Riding the Data Wave

STATS 48N
BIODS 48N

Imagine collecting a bit of your saliva and sending it in to one of the personalized genomics company. For very little money you will get back information about hundreds of thousands of variable sites in your genome. Records of exposure to a variety of chemicals in the areas you have lived are only a few clicks away on the web, as are thousands of studies and informal reports on the effects of different diets to which you can compare your own. What does this all mean for you?

Never before in history have humans recorded so much information about themselves and the world that surrounds them, nor has this data been so readily available to the lay-person. Expressions such as "data deluge'' are used to describe such wealth as well as the loss of proper bearings that it often generates. How to summarize all this information in a useful way? How to boil down millions of numbers to just a meaningful few? How to convey the gist of the story in a picture without misleading oversimplifications?

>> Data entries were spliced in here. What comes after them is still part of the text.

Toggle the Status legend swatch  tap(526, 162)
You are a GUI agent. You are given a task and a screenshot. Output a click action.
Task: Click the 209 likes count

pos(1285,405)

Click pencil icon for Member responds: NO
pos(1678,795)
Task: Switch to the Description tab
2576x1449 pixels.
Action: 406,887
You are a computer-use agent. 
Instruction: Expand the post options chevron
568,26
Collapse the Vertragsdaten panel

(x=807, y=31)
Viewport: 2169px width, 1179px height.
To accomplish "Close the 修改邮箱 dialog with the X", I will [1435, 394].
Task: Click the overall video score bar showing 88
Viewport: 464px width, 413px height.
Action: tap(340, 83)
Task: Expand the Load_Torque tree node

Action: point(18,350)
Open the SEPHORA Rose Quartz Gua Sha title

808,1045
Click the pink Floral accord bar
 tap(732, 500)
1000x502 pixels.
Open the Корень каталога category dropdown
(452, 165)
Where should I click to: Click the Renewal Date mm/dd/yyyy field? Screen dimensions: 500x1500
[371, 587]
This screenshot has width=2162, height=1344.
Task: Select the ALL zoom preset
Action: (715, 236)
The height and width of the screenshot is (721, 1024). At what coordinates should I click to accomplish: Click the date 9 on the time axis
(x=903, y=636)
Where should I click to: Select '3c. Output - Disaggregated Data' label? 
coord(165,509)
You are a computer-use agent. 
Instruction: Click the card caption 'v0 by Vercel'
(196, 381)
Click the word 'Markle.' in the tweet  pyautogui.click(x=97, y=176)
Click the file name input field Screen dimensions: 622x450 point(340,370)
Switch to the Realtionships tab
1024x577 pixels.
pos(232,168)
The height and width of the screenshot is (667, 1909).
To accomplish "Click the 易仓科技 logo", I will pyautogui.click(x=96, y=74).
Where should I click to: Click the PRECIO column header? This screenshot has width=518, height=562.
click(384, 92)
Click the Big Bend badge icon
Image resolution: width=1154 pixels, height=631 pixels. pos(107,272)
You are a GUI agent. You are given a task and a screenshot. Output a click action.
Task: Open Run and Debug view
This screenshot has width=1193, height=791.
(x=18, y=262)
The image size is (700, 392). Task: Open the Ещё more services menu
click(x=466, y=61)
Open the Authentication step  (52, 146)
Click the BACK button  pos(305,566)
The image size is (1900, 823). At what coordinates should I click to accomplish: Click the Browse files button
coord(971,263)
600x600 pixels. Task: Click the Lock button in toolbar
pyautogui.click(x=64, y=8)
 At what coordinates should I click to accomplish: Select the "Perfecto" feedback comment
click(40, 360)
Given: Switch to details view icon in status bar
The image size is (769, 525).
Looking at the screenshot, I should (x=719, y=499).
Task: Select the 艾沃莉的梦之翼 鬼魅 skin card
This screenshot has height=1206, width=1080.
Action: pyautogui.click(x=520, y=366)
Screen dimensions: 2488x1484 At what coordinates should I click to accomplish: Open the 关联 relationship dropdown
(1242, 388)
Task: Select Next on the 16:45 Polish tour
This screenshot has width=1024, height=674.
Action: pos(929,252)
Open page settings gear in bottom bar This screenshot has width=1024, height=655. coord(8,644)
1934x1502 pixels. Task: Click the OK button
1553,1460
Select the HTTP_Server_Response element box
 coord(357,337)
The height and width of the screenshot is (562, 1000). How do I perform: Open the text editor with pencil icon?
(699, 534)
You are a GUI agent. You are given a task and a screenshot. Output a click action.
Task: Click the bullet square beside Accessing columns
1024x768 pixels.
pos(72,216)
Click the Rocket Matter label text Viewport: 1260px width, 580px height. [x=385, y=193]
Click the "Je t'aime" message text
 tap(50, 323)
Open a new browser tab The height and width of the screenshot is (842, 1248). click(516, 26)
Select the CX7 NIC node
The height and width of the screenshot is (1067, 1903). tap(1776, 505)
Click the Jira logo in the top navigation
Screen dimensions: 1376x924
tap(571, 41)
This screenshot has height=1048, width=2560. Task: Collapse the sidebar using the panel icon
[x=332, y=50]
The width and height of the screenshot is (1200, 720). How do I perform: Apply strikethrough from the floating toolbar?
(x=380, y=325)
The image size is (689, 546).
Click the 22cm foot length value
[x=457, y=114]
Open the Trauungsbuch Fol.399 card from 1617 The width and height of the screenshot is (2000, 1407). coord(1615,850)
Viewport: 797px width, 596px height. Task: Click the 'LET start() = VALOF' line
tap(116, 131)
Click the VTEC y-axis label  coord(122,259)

To answer these questions we need to consider the use of the data, appreciate the diversity that they represent, and understand how people instinctively interpret numbers and pictures. During each week, we will consider a different data set to be summarized with a different goal. We will review analysis of similar problems carried out in the past and explore if and how the same tools can be useful today. We will pay attention to contemporary media (newspapers, blogs, etc.) to identify settings similar to the ones we are examining and critique the displays and summaries documented there. Taking an experimental approach, we will evaluate the effectiveness of different data summaries in conveying the desired information by testing them on subsets of students in the seminar.

 

Meet the Instructor(s)

Chiara Sabatti

"I was born and raised in Italy, where I studied statistics and economics at the Bocconi University in Milan. I came to Stanford to pursue a Ph.D. in statistics and worked on computer simulation methods until I discovered the power of statistics in genetics during my postdoctoral experience. I was on the faculty at UCLA and after nine happy years in sunny southern California, I came back north with my family and currently live and work at Stanford. I am a professor in the Departments of Biomedical Data Science and Statistics. My research focuses on statistical methods for the analysis of genetics and genomics data. I particularly enjoy working with first-year students and have been a pre-major advisor as well as a major advisor for the Program in Mathematical and Computational Science."